Most SEO audit tools send your page data to a cloud API. That means your metadata, heading structure, internal links, schema markup, and content details leave your machine every time you run a scan. For agencies, freelancers working under NDA, or anyone auditing a site before launch, that’s a real concern.
Developer Avraham Aminov built a different approach: Local AI SEO Agent, an open source tool that runs AI analysis entirely on your own hardware using Gemma through Ollama. No external AI provider. No per-token billing. No remote inference dependency.
️ What It Does
The tool takes a public webpage URL, runs a deterministic technical SEO scan, sends a compact structured summary to a local Gemma model, validates the response, and renders a practical audit report in a React frontend.
The scanner extracts the following signals from any public page:
- Title and meta description
- Canonical, robots, and viewport tags
- Heading structure (H1 through H6 counts)
- Image alt text coverage
- Internal, external, and empty link counts
- Open Graph tags
- JSON-LD schema count
- Visible text length and word count
Gemma then takes those structured facts and produces:
- An SEO score
- A plain-language summary
- Critical issues
- Medium-priority issues
- Actionable recommendations
- A suggested title rewrite
- A suggested meta description rewrite

How the Architecture Works
The separation between scanning and reasoning is the most interesting design decision here. Gemma never fetches a URL or parses HTML. The backend does all of that with Axios and Cheerio, then hands Gemma a compact structured summary rather than a raw HTML dump.
The full flow looks like this:
React UI
-> Express API
-> SEO scanner (Axios + Cheerio)
-> prompt builder
-> Ollama
-> Gemma (gemma4:e4b)
-> JSON validator (Zod)
-> report UIThe frontend never communicates directly with Ollama. It only calls the Express backend. This keeps the Ollama service unexposed and makes the system easier to reason about.

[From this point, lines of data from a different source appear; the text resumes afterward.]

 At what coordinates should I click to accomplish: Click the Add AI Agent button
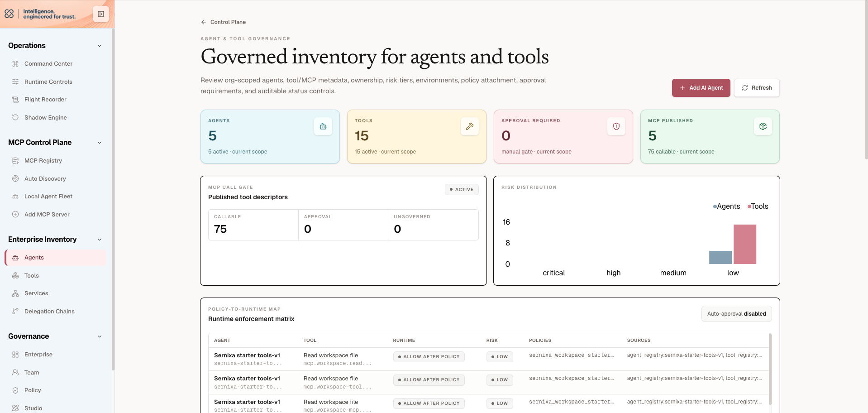[701, 88]
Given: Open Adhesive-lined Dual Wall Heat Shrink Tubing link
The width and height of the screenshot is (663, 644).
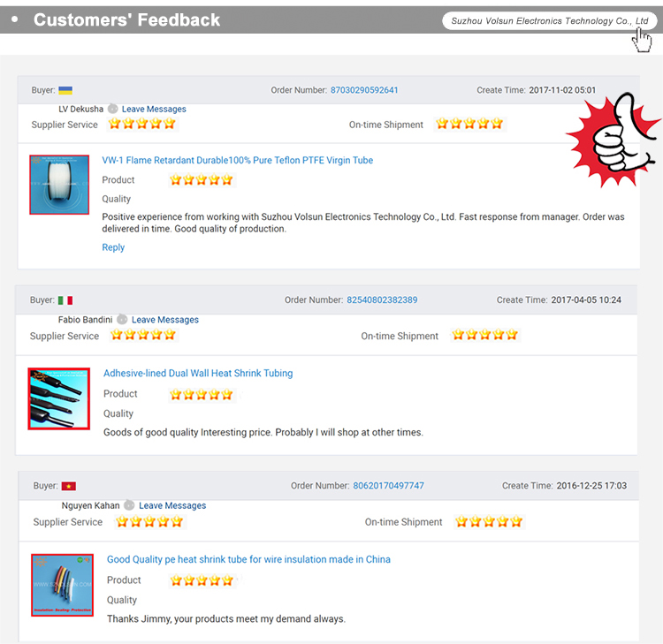Looking at the screenshot, I should [x=198, y=374].
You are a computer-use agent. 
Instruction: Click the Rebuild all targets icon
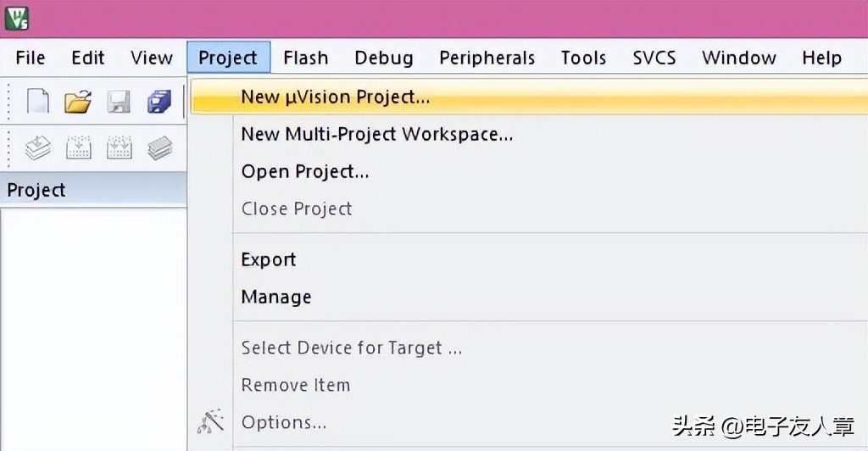tap(119, 148)
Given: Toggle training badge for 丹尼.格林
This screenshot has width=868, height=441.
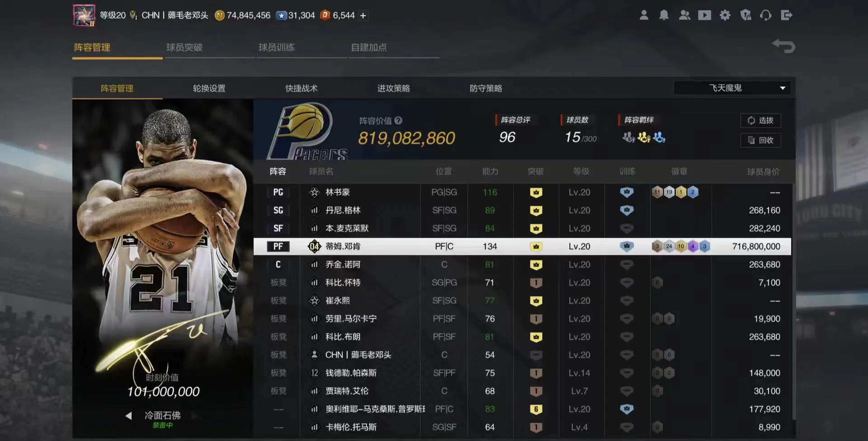Looking at the screenshot, I should tap(627, 210).
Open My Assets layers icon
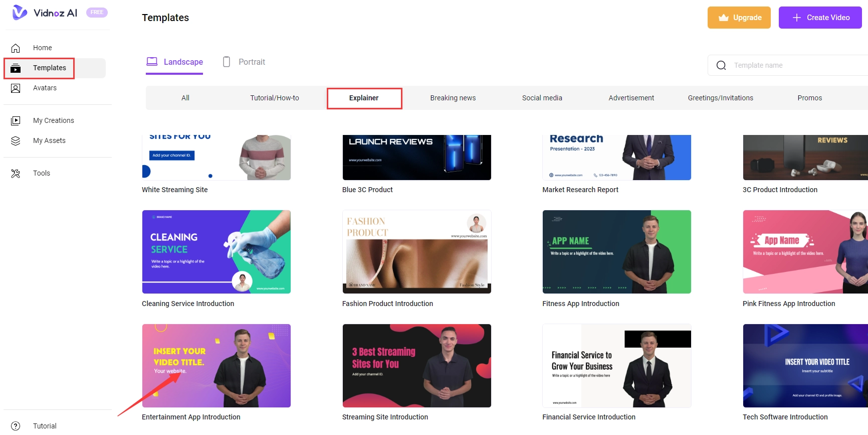 coord(16,141)
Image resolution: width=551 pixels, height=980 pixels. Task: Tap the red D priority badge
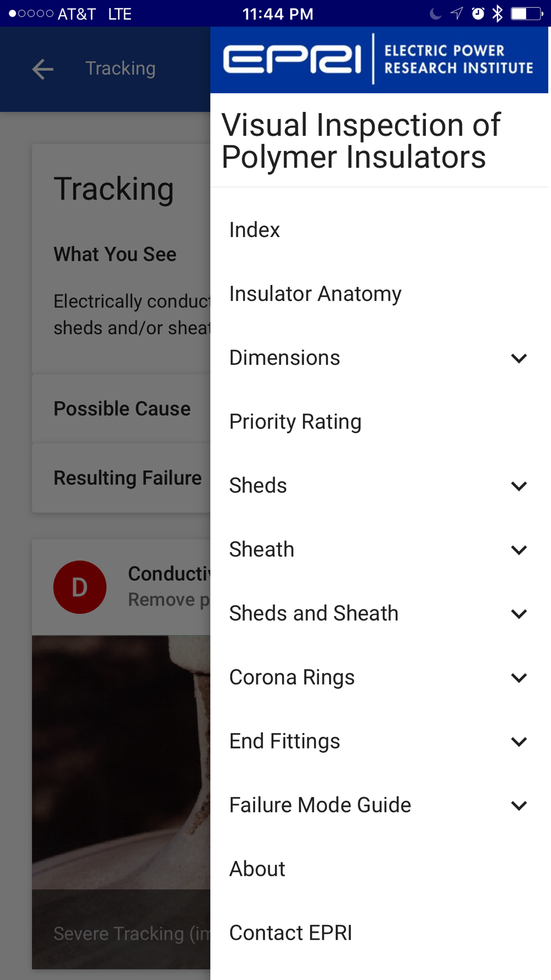click(x=80, y=587)
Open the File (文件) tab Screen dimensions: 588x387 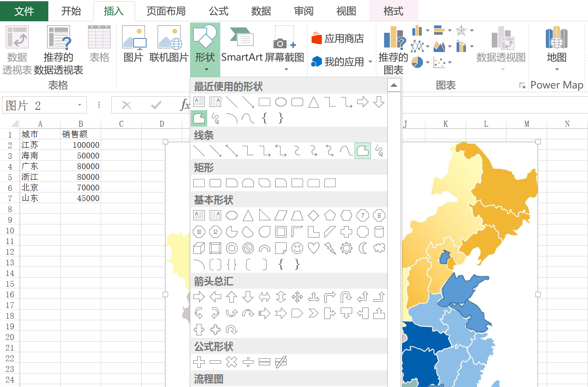point(24,11)
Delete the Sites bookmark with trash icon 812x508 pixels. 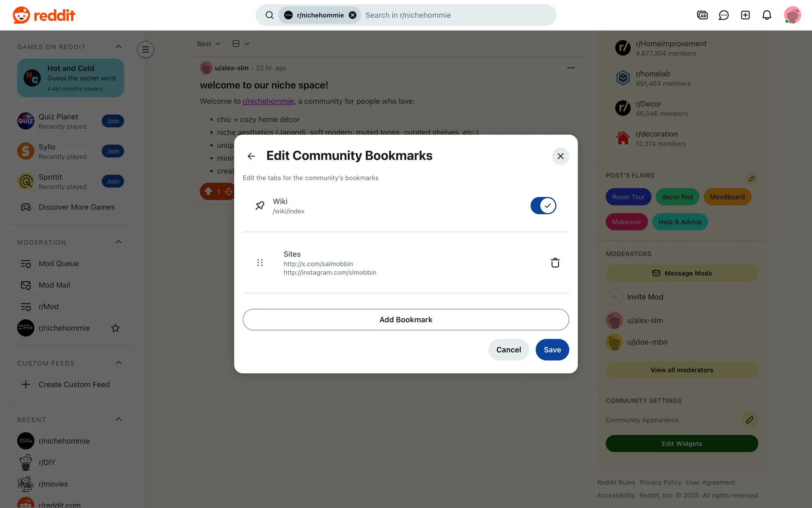click(x=555, y=263)
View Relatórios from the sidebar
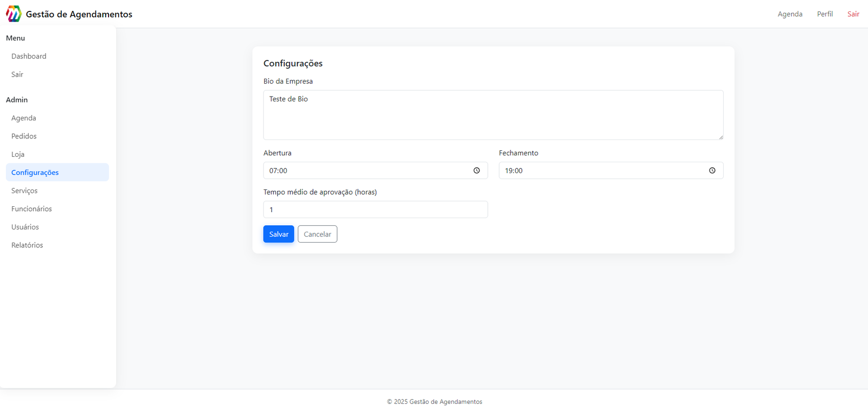 tap(27, 245)
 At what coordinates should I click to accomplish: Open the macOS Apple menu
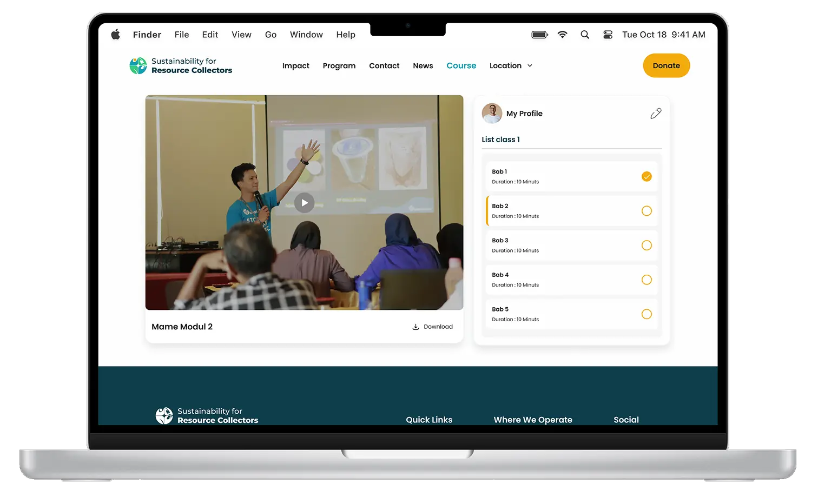pos(115,35)
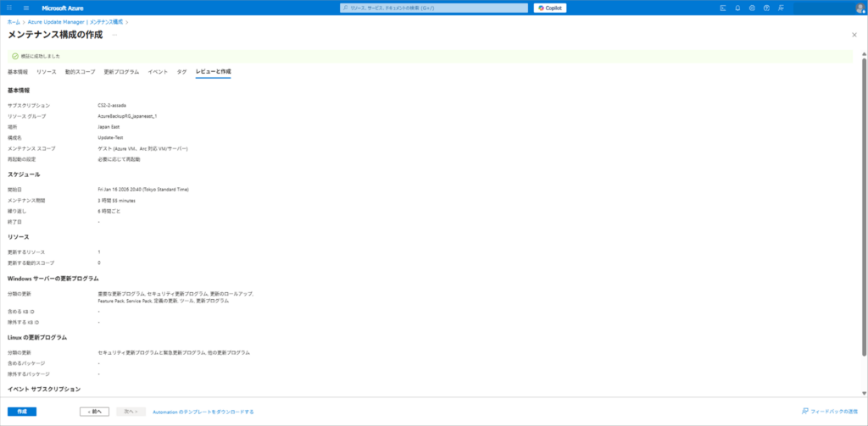Open the help and support icon
Screen dimensions: 868x426
(x=765, y=8)
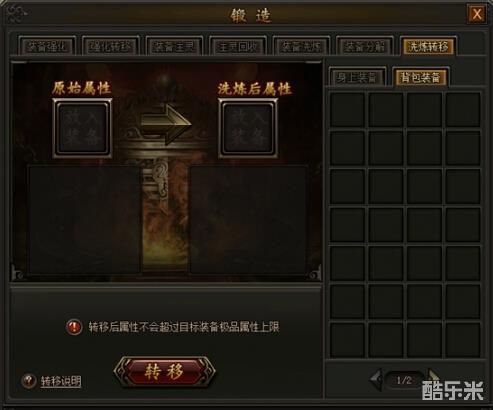The image size is (493, 410).
Task: Select the 洗炼转移 tab
Action: pyautogui.click(x=428, y=46)
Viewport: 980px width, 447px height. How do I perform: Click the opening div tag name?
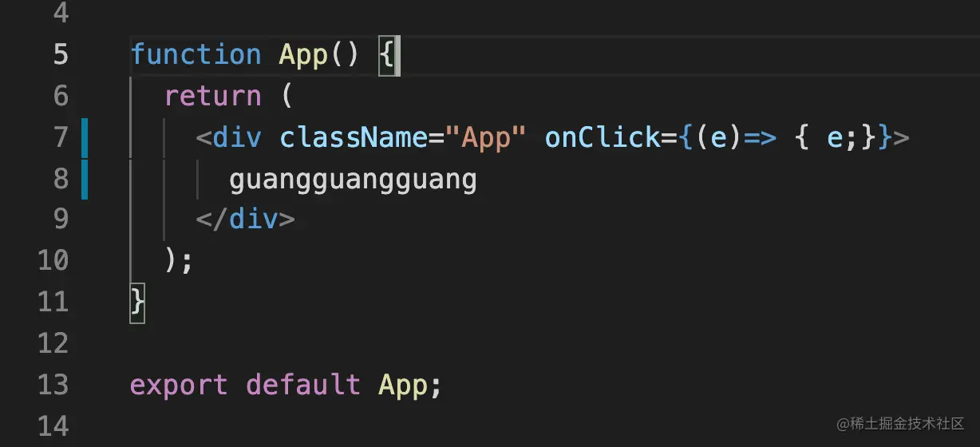point(237,137)
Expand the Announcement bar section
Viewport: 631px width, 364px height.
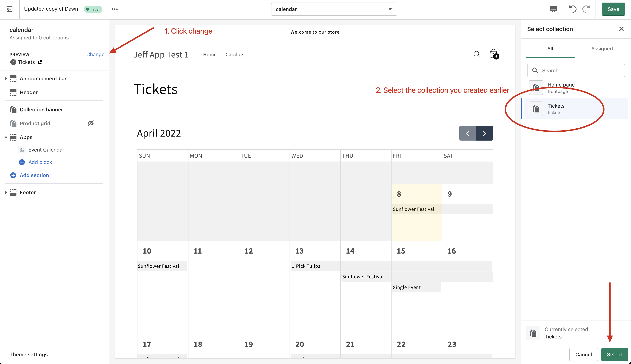click(6, 79)
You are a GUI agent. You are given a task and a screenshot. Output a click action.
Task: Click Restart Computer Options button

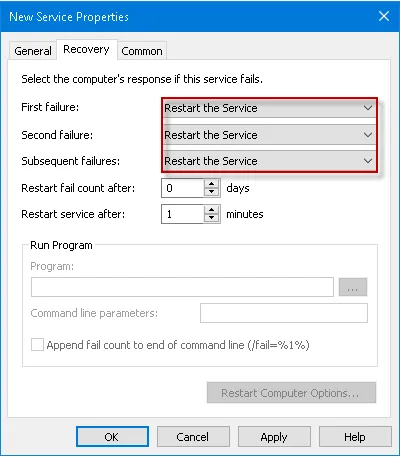pos(291,393)
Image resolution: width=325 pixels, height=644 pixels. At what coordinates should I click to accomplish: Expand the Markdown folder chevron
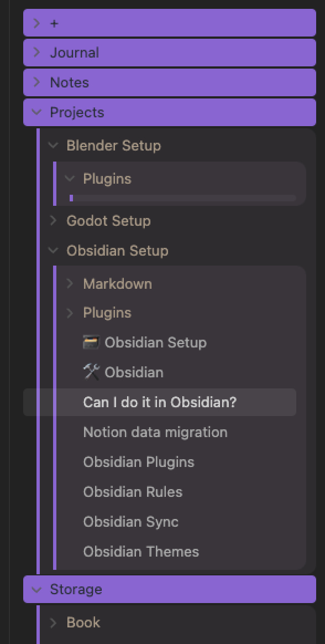click(x=70, y=283)
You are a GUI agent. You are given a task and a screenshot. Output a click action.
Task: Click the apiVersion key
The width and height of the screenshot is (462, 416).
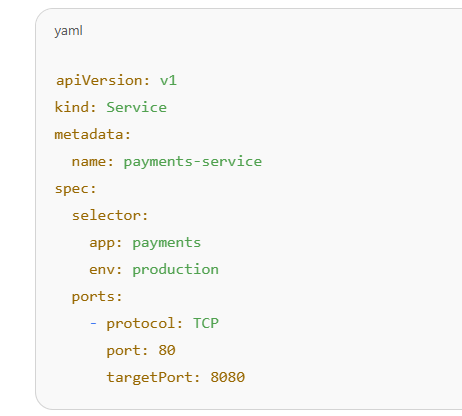click(99, 81)
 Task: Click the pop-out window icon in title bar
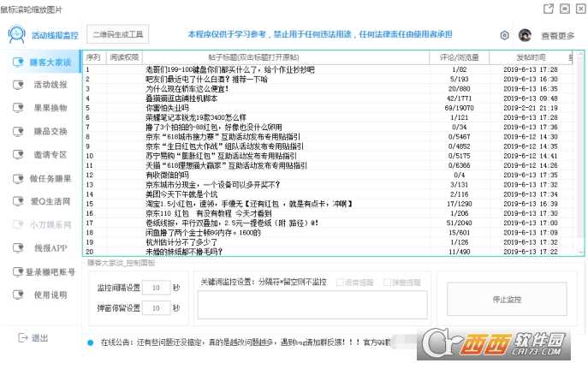click(x=549, y=8)
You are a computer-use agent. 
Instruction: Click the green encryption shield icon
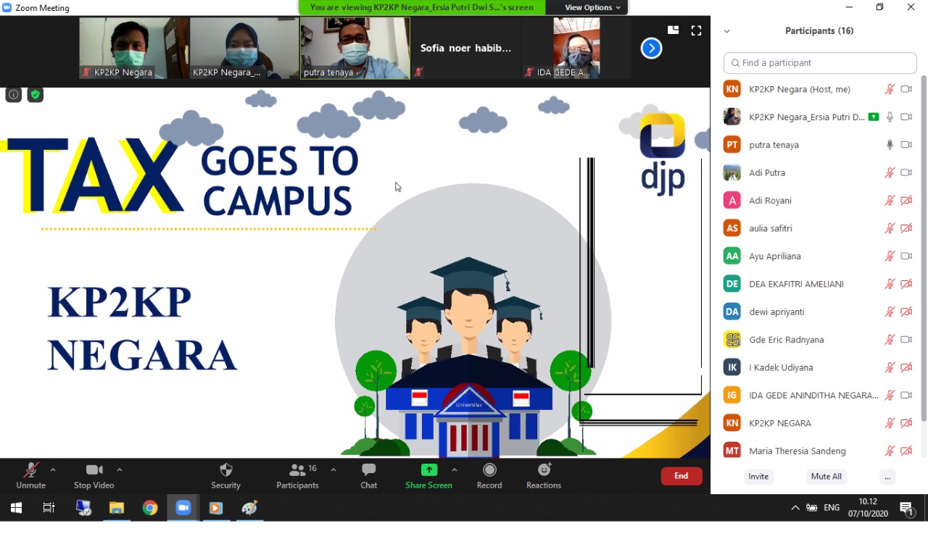(35, 95)
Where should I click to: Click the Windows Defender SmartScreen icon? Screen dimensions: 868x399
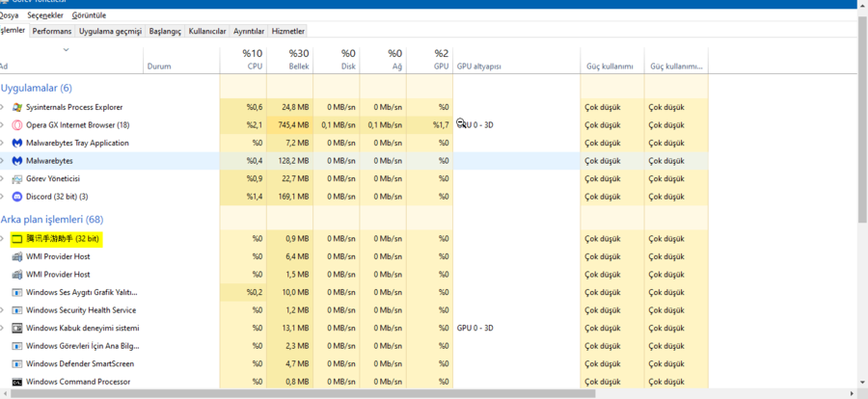pos(17,364)
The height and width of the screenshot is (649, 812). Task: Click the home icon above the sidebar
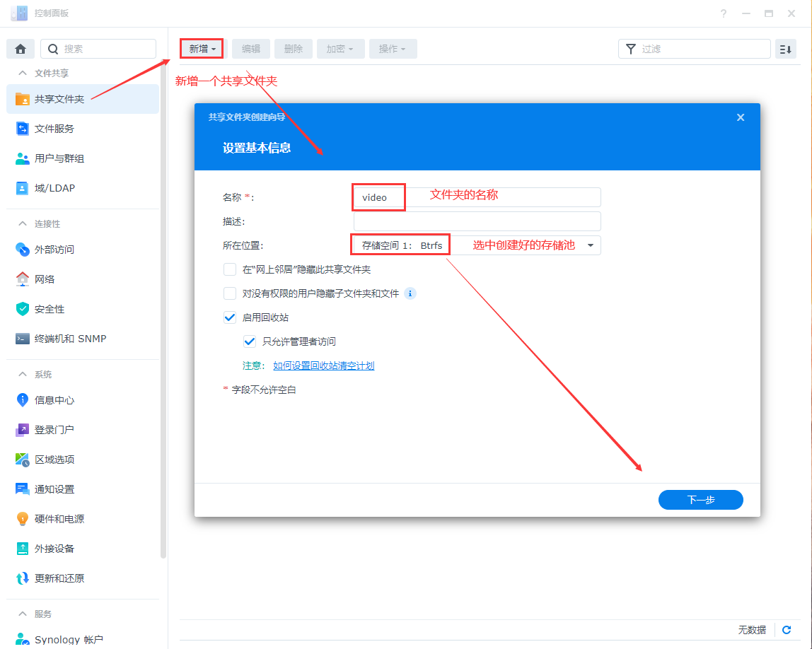pos(20,48)
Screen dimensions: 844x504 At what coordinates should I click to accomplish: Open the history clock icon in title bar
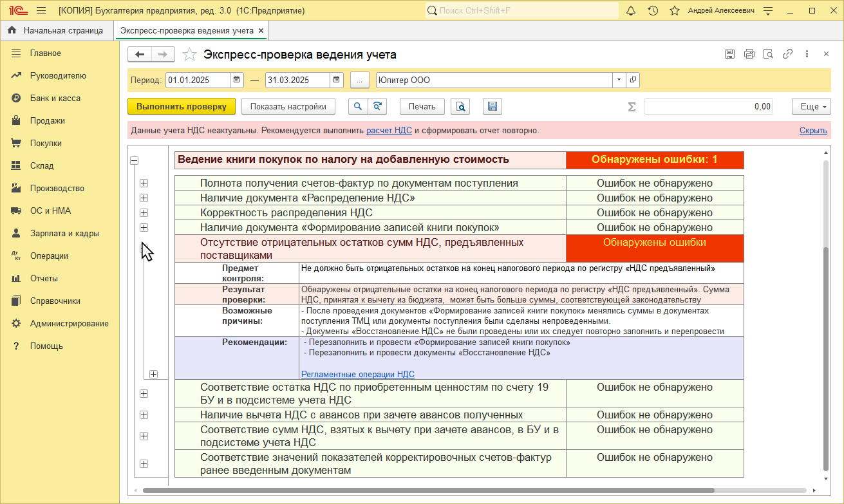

The backend also rejects risky input before any fetch happens: localhost URLs, loopback IPs, private network addresses, malformed URLs, and unsupported protocols are all blocked. That matters because the backend is fetching user-provided URLs.
Why gemma4:e4b Specifically
Aminov chose gemma4:e4b because it’s stronger than the smallest edge variant while still being practical for local development. The model weighs in at 9.6GB. On his local Docker setup, a full audit takes around 1-2 minutes depending on whether the model is already loaded into memory.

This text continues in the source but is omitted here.